Sure, you can get the local models to generate plausibly-looking code for simple cases. But compared to how I solve complex design problems in a large codebase with Claude Code and Opus/Fable, this isn't worth my time.
I'm still optimizing it (with claude, to be clear), but my testing is very encouraging. I worry a lot about companies (and the government) controlling access to machine intelligence, so local is the way to go.
Disclaimer: I am a Linux infra/k8s guy, I write production code but it's mainly glue code and mainly in golang.
Addendum: most value we get is from "document intelligence" and that's all Gemma and Qwen on H100/H200
For months I spent time curating the AI+harness+skills+MCP servers, but now mainly just code with it. I find myself not bothering to use Claude (but keep paying "just in case").
That's feasible in part because my prompts have very specific objectives, constraints, and suggested staging, because I want the code to be exactly as I would write it, and I want to weigh in at specific moments. I would say the speed-up is 2-4X instead of the 10X of vibe-coding greenfield projects. The problem is not the coding speed, but building something complicated that's also correct and flexible (i.e., a directional accuracy). E.g., the agents help with abandoning a less-fruitful API shape instead of sticking with what works in a local maxima.
One flaw there is that I'm still writing code that feels clean to humans, which now is probably a waste. LLM's might be happier with 10+ parameters on one API instead of a plethora of configuration objects and convenience wrappers.

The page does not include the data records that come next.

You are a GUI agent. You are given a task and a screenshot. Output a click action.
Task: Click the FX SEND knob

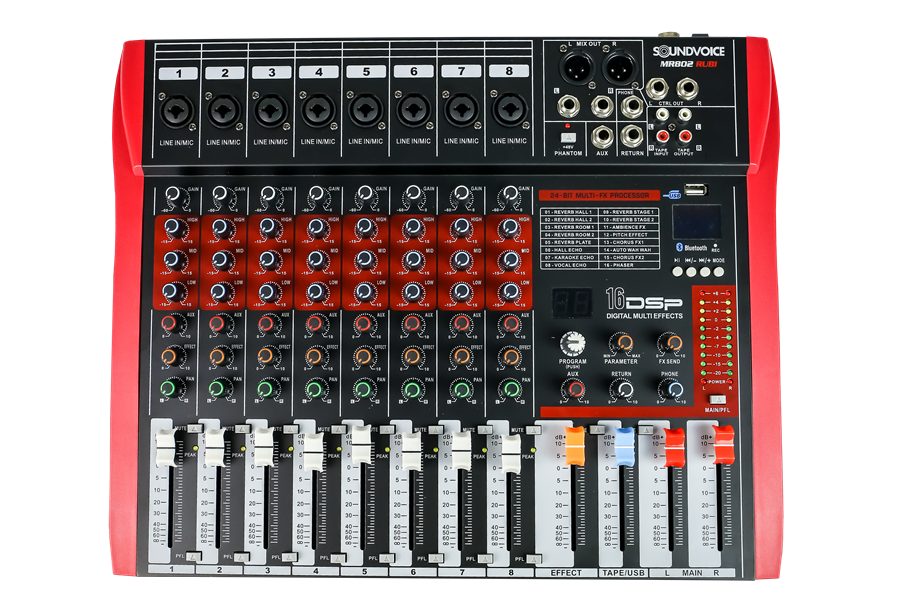click(669, 343)
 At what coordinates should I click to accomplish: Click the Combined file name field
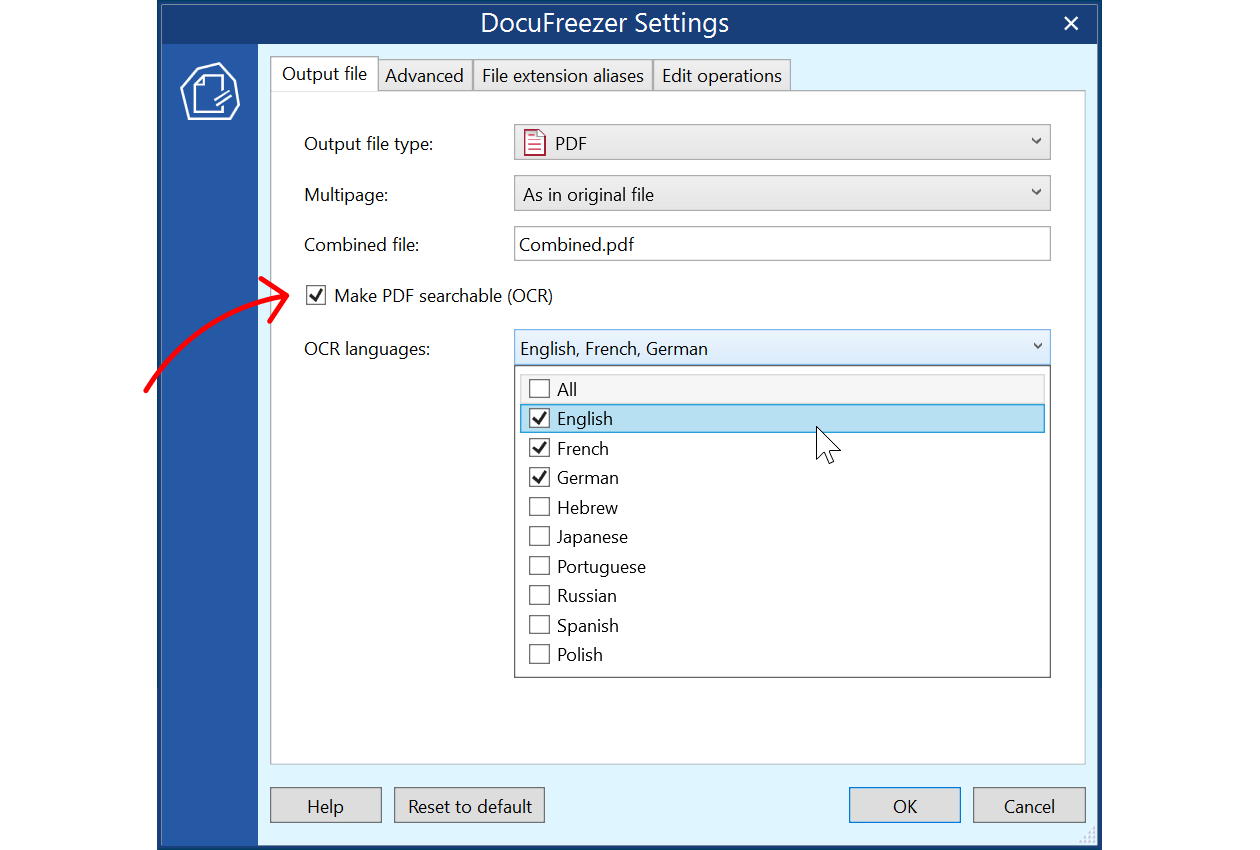coord(781,244)
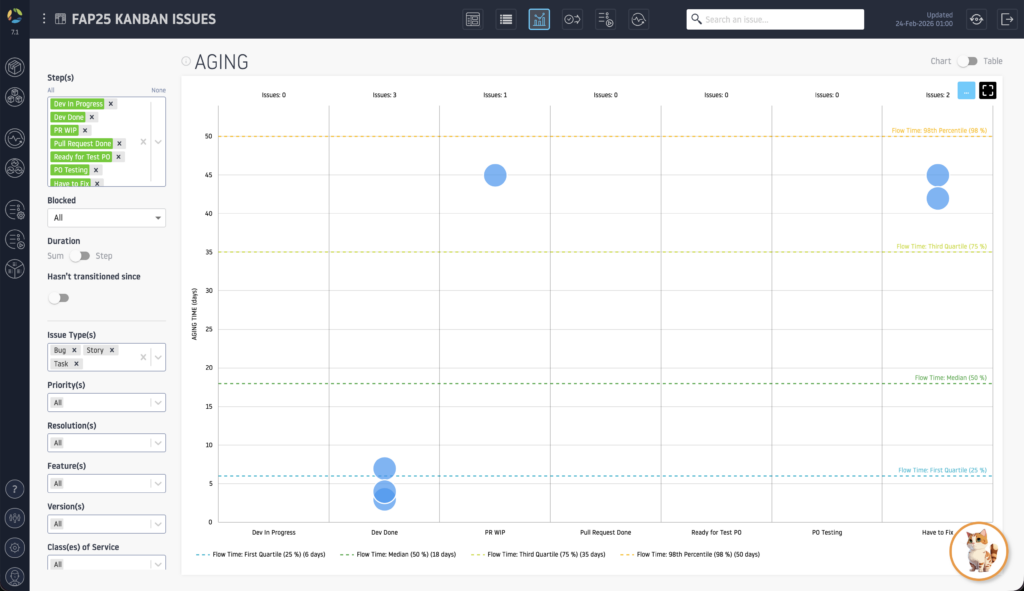Image resolution: width=1024 pixels, height=591 pixels.
Task: Open the help question mark icon
Action: pyautogui.click(x=15, y=489)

Like how we've had SETI at Home, Folding at Home, BitTorrent etc. People are clearly willing to donate their computer resources to distributed projects.

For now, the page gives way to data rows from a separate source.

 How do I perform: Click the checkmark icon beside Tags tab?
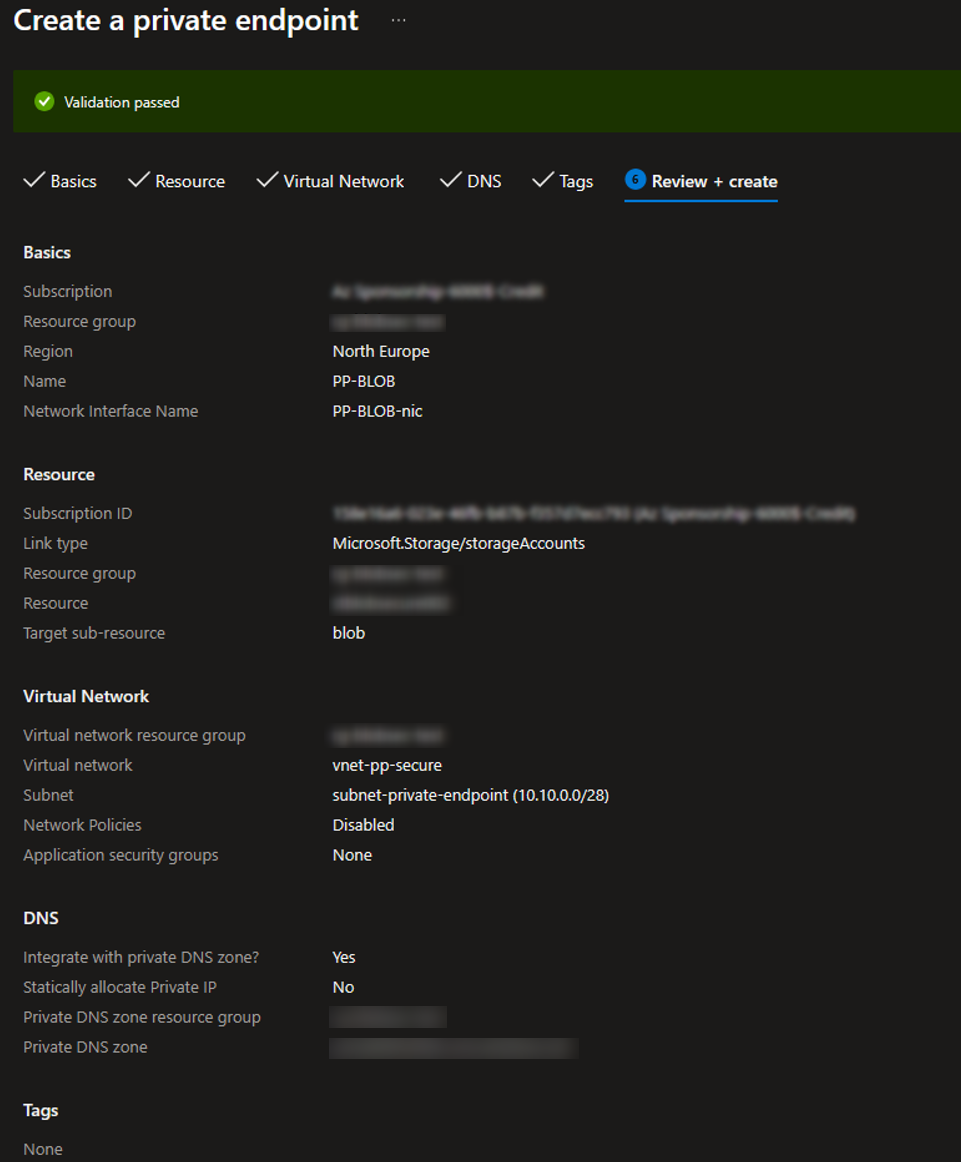pyautogui.click(x=543, y=180)
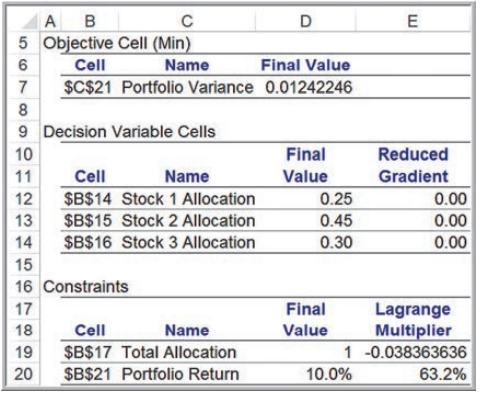Select Portfolio Variance value 0.01242246

[309, 87]

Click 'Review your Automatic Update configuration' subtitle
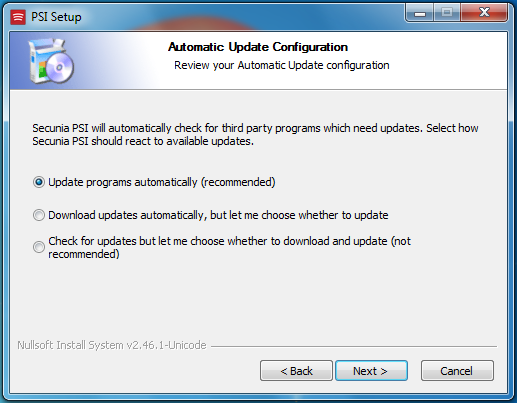pyautogui.click(x=282, y=65)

Maybe in a dAI network anyone could submit content for training on, and each user running a "node" could have their own custom private conditions on which type of content to accept for training or inference.

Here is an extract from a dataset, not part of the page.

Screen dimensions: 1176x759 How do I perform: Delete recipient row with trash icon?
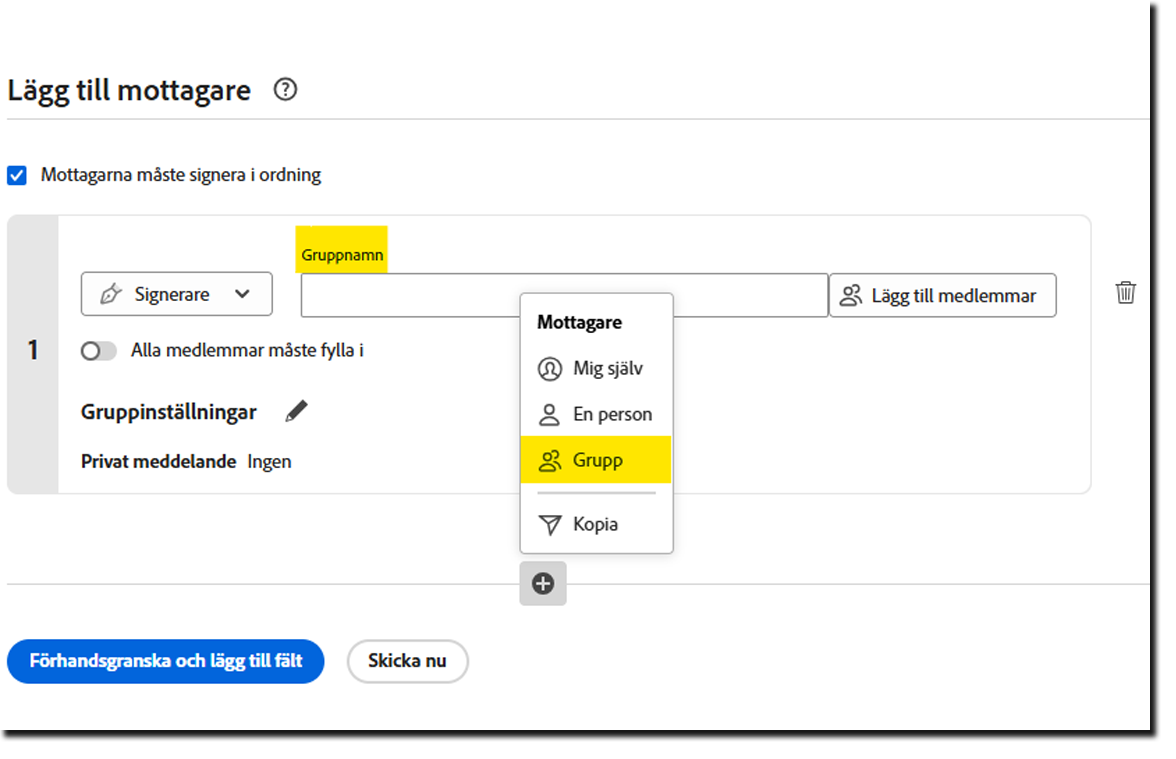tap(1126, 293)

Like someone who dislikes anime could say "never accept anime related content or queries" so their node would basically opt-out from any data or questions about anime.
(TLDR; Distributed compute for models will require hardware at a level only really possible with data-centers at the moment.)
Token generation operates at such a scale to demand enough from a single GPU as it will often saturate the bandwidth capabilities of consumer grade interconnects like PCIe. Which fundamentally implies that distributing a model's compute across vast distances is too much of a challenge without significant infrastructure.
To give an example, When we split a model's compute between two seperate cards on a single workstation, this doesnt mean we end up with 2x the compute bandwidth for a model. Instead the increase becomes something small like 20% depending on model, because the inconnects (PCIe on consumer hardware) will quickly become so saturated with data being copied between the two GPUs so as to become a bottleneck. And remember that this is something that happens locally with PCIe, which (depending on generation) will cap out at around 20-35 GB/s depending on the generation of motherboard.
Model performance is very much tied to having the fastest and highest bandwidth single card available so as to keep data transfer operations to a minimum as the sheer volume of data necessary for the model to run is immense. I simply cant imagine how slow and unusable a model would be if the copy operations necessary for its compute needed to be performed over unreliable network speeds where there will be significant performance loss as network speeds are not reliably distributed across the globe, and their unreliable nature would demand increased overhead due to data verification.
The dream of distributed AI is a ways off.
if youre shoopping for a new pc, very easy to justify 128gb vram
Recommended setup: plenty of nutrients, some caffeine and a quiet environment.
Performance - not currently measured in tokens: roughly average.